Appellant argues that the case of Rittenhouse & Embree Co. v. Brown & Co. supra, is not in point; that the lumber for which a lien was there denied was only used temporarily for concrete moulds and forms, and, while depreciated in value by such use, was taken away by the contractor, and that therefore the case is readily distinguishable from the authorities of other jurisdictions which allow a lien where material, though employed as a means in the process of construction, is consumed in such process, and upon that theory is held to have entered into the construction of the improvement. Cases are cited in which, on the same theory, a lien was allowed for coal furnished in heating and drying a building; (Crowell Lumber and Grain Co. v. Ryan, (Neb.) 193 N. W. 609;) for gunpowder used in preparing ground for the building of an aqueduct; (Samson Co. v. Commonwealth, 202 Mass. 326;) for dynamite used in blasting ground for a railroad; (Schaghticoke Powder Co. v. Greenwich and Johnsonville Railway Co. 183 N. Y. 306;) for explosives used in excavating' tunnels through rock; (Hercules Powder Co. v. Railroad Co. 113 Tenn. 382;) for electricity used in illuminating a mine to enable laborers to work therein; (Grants Pass Trust Co. v. Enterprise Mining Co. 58 Ore. 174;) and for lumber, so far as consumed in the construction of a cofferdam to hold back water during the building of a permanent dam. (Barker & Stewart Lumber Co. v. Marathon Paper Mills Co. 146 Wis. 12.) These authorities, while very instructive, are not necessarily persuasive. The provisions of mechanic’s lien statutes of other States vary from our own, hence the decisions under them afford little assistance in determining the question here involved. Usually the courts in those States have not applied, as is true here, the rule of strict construction in the interpretation of those statutes.

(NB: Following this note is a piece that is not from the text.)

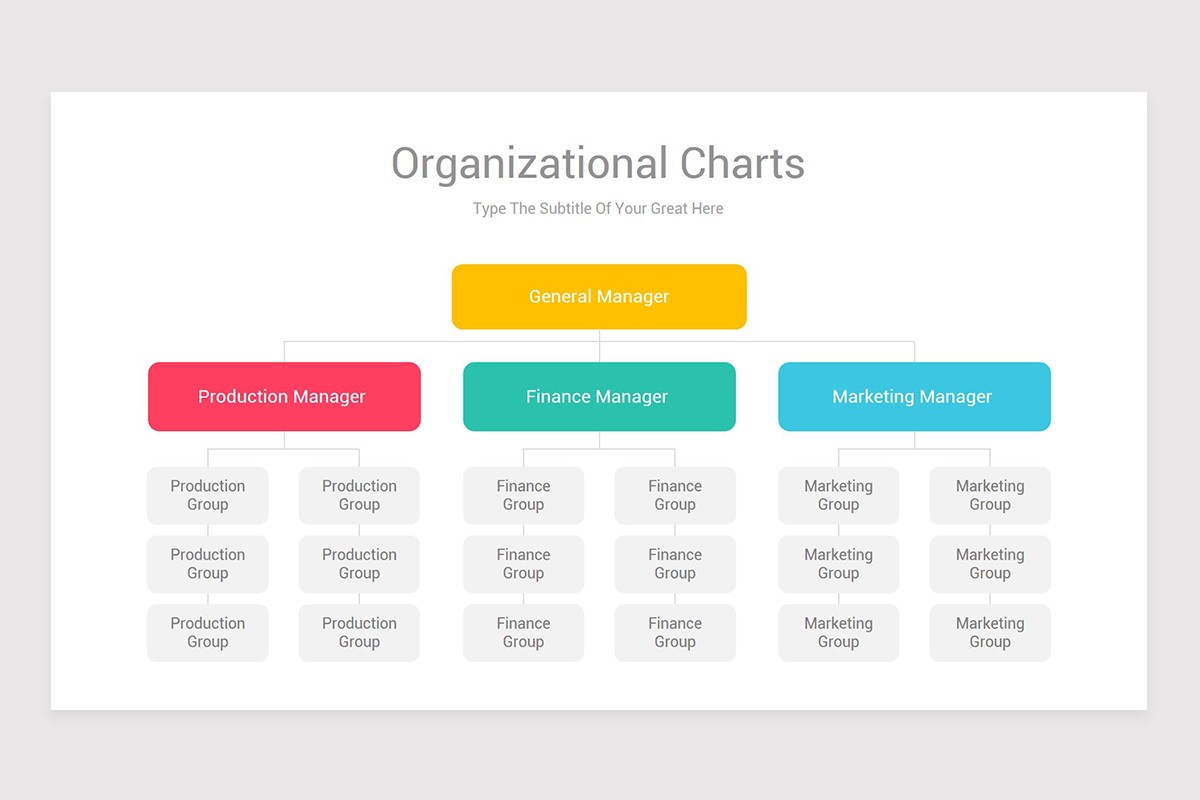Select the green Finance Manager box

tap(599, 397)
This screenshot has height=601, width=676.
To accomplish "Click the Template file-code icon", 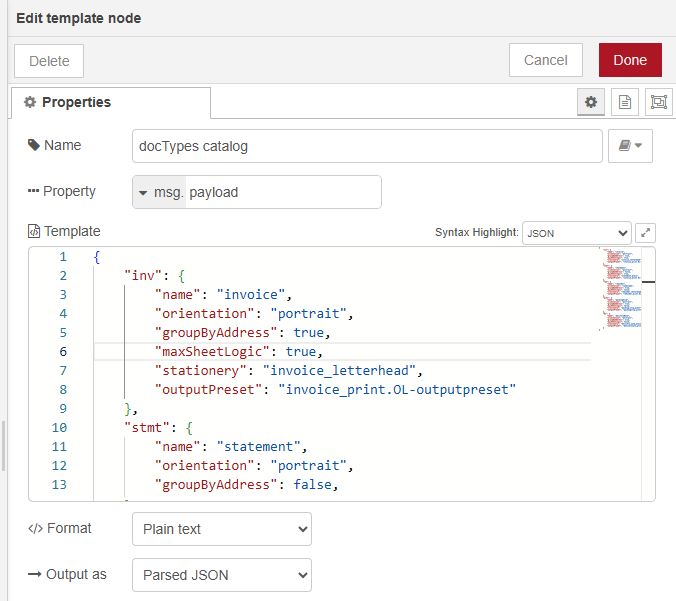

Appellant urges that he took into consideration the items for public liability and workmen’s compensation insurance in fixing the contract price. These items do not constitute either labor or material, nor can they be made one or the other by computing them as a part of the wages paid or of the contract price. The lien is provided by statute and not by contract, and unless the statute, under the rule of strict construction, creates the lien none can be asserted or maintained. The remedy by mechanic’s lien is in addition to the ordinary remedies afforded by the common law and is a privilege, enjoyed by one class of the community above other classes. A party seeking to enforce such a lien must bring himself strictly within the terms of the statute. Freeman v. Rinaker, supra; Provost v. Shirk, supra.
The judgment of the Appellate Court is affirmed.
Judgment affirmed.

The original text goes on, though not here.